§ **Dataset entries**
Start of Block

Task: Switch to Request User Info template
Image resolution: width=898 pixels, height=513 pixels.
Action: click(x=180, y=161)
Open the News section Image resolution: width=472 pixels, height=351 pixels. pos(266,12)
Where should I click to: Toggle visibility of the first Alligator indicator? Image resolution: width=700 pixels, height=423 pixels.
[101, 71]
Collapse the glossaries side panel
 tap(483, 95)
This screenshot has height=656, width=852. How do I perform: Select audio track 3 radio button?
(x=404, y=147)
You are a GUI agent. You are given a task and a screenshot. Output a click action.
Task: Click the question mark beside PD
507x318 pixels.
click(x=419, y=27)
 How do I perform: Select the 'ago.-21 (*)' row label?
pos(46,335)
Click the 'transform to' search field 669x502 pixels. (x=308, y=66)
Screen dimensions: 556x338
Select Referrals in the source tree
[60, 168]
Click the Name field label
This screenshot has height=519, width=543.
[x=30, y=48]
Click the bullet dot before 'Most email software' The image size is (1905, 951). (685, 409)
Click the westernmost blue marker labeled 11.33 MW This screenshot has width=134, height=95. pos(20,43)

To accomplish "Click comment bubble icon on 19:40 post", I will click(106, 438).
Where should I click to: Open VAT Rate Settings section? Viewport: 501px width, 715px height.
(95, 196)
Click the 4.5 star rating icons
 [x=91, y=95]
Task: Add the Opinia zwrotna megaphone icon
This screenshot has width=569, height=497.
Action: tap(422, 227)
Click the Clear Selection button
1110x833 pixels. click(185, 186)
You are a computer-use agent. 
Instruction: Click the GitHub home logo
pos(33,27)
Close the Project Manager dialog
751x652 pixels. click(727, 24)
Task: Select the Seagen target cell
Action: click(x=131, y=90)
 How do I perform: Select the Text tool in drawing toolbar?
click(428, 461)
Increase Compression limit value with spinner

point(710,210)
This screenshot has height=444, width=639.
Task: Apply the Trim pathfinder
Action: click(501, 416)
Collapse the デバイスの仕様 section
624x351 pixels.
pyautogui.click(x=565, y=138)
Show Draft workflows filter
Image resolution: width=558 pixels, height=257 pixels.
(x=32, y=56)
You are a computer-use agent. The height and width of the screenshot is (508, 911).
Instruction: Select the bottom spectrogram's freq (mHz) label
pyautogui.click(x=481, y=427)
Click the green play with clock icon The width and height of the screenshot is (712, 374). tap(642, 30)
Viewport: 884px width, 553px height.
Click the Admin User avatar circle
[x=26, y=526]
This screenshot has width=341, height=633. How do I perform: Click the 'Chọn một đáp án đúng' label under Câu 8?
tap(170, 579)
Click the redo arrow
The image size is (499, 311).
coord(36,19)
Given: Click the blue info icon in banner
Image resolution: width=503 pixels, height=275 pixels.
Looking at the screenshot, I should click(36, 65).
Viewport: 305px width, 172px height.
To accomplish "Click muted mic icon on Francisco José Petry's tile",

End of Block

§ **Activity**
Where does "blue" appear in the records above? Copy every line that has it.

§ **Written answer**
Click the westernmost blue marker labeled 11.33 MW This screenshot has width=134, height=95. pos(20,43)
Given: Click the blue info icon in banner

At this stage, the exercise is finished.